NEA has its own power plants. In addition it also buys power from Independent Power Producers (IPP). Most of the power is generated from hydro electricity. It operates two fuel operated plants generating 53 Megawatts. Nepal’s total installed electricity generation capacity has reached 4,296 MW. This milestone, confirmed by the Ministry of Energy, Water Resources and Irrigation, includes output from both the Nepal Electricity Authority and private sector producers.

==Power production==
===Plants owned by NEA===
NEA owns and operates following power plants. It has a dedicated department for operation and maintenance for those plants.

| Total Sales of Electricity | Total Available | Year |
|---|---|---|
| 4,764.678 GWh | 6,257.73 GWh | 2017 |
| 5,560.24 GWh |  | 2018 |

| Hydropower Station | Capacity (MW) | Project Owner |
|---|---|---|
| Kali Gandaki A, Syangja | 144 | Nepal Electricity Authority |
| Middle Marshyangdi Hydropower Station, Lamjung | 70 | Nepal Electricity Authority |
| Marshyangdi Hydropower Station, Tanahun | 69 | Nepal Electricity Authority |
| Kulekhani I Hydropower Plant, Makawanpur | 60 | Nepal Electricity Authority |
| Kulekhani II Hydropower Plant, Makawanpur | 32 | Nepal Electricity Authority |
| Chameliya Hydropower Plant, Darchula | 30 | Nepal Electricity Authority |
| Trishuli Hydropower Station, Nuwakot | 24 | Nepal Electricity Authority |
| Gandak Hydropower Plant, Nawalparasi | 15 | Nepal Electricity Authority |
| ModiKhola Hydropower Station, Parbat | 14.8 | Nepal Electricity Authority |
| Devighat Hydropower Plant, Nuwakot | 14.1 | Nepal Electricity Authority |
| Sunkoshi Hydropower Station, Sindhupalchok | 10.05 | Nepal Electricity Authority |
| PuwaKhola Hydropower Station, Ilam | 6.2 | Nepal Electricity Authority |
| Chatara Hydropower Station, Sunsari | 3.2 | Nepal Electricity Authority |
| Panauti Hydropower Station, Kavre | 2.4 | Nepal Electricity Authority |
| Seti Hydropower Station, Pokhara | 1.5 | Nepal Electricity Authority |
| Fewa Hydropower Station, Pokhara | 1 | Nepal Electricity Authority |
| Sundarijal Hydropower Plant, Sundarijal | 0.97 | Nepal Electricity Authority |
| Upper Trishuli 3 'A' | 60 | Nepal Electricity Authority |

===Independent power producers ===
NEA being a de facto purchaser of any electricity generated inside Nepal, it buys electricity from all the IPPs of Nepal.
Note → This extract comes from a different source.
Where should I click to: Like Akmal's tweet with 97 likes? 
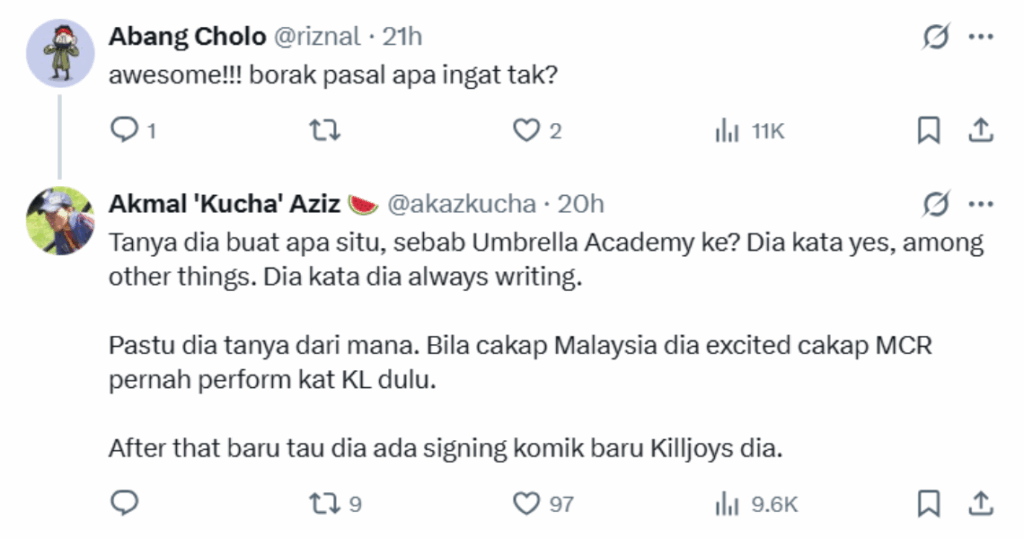(x=543, y=504)
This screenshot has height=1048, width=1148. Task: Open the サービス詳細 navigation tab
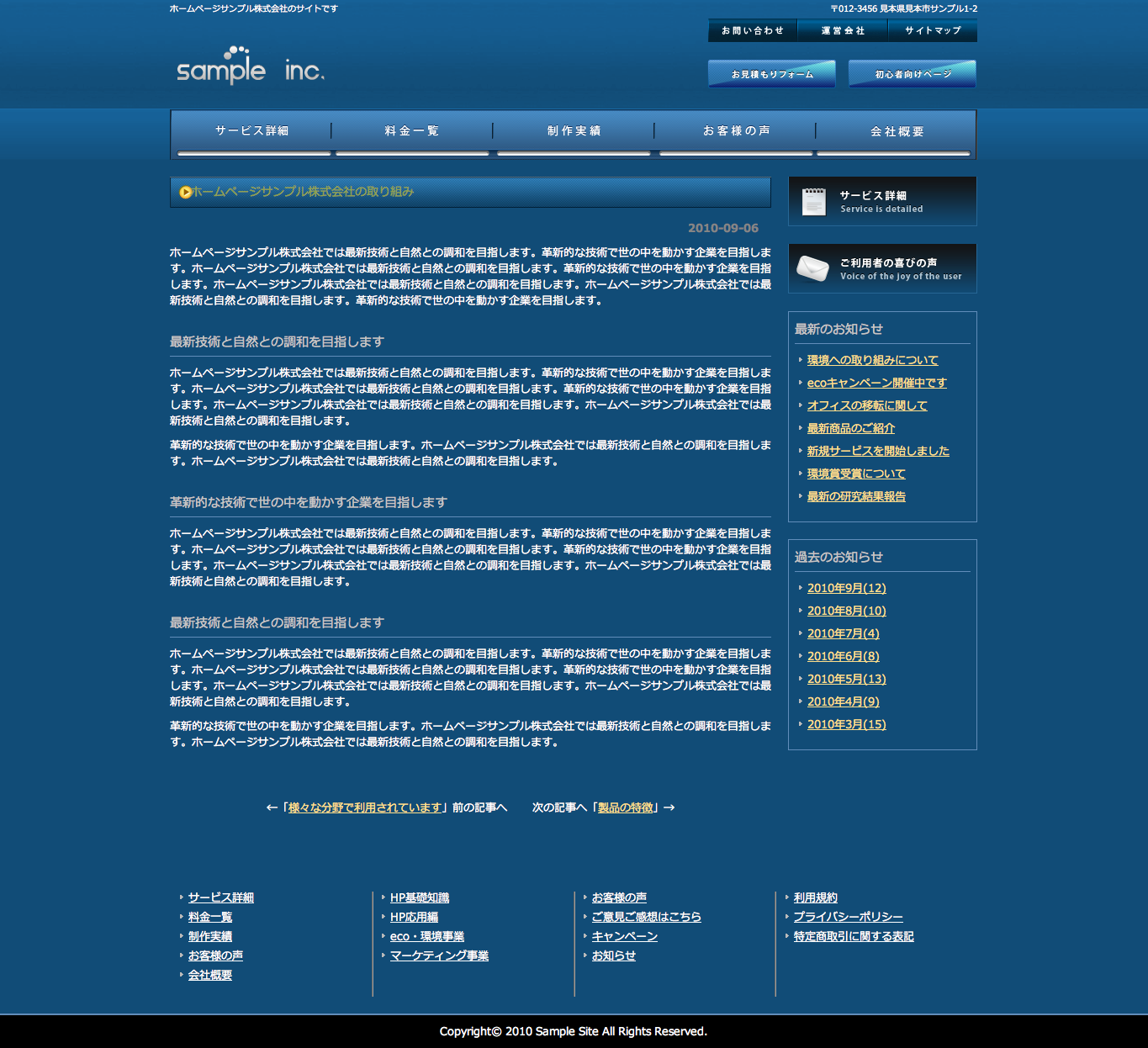(x=251, y=131)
==== Solar Power Stations====

| S.N. | Company | Project Name | Location | Capacity (MW) |
|---|---|---|---|---|
| 1 | Nepal Electricity Authority | Nuwakot Solar Power Station | Bidur, Nuwakot | 25 |
| 2 | Nepal Electricity Authority | Singhadurbar Solar Project | Singhadurbar, Kathmandu | 1.3 |

====Diesel power stations====

| Name | Capacity (MW) | Commissioned | Location | Owner | Refs |
|---|---|---|---|---|---|
| Duhabi Multifuel | 39 | 1997 | sunsari |  |  |
| Hetauda | 14.41 | 2012 | Makwanpur |  |  |

==Transmission and distribution lines==
All transmission and distributions lines in Nepal is owned and operated by NEA. As of 2024, Nepal's total transmission line length is 6,507 kilometers. This includes 4,136 km of 132 kV, 1,213 km of 220 kV, 644 km of 400 kV, and 514 km of 66 kV. NEA is constructing 236 transmission line projects with capacities of 132 kV, 220 kV, and 400 kV.

==International power trade==
===Power trade with India===
NEA is involved in cross border power trading with the neighbouring countries. It buys electricity from Indian producers when there is power deficit in Nepal. It sells when there is power surplus.

===Power trade with Bangladesh===
In 2024 NEA started selling electricity to Bangladesh via Indian transmission line. At the first stage 40 MW electricity was dispatched. The dispatch was based on triparty agreement between Vidyut Vyapar Nigam of India, Bangladesh Power Development Board and NEA.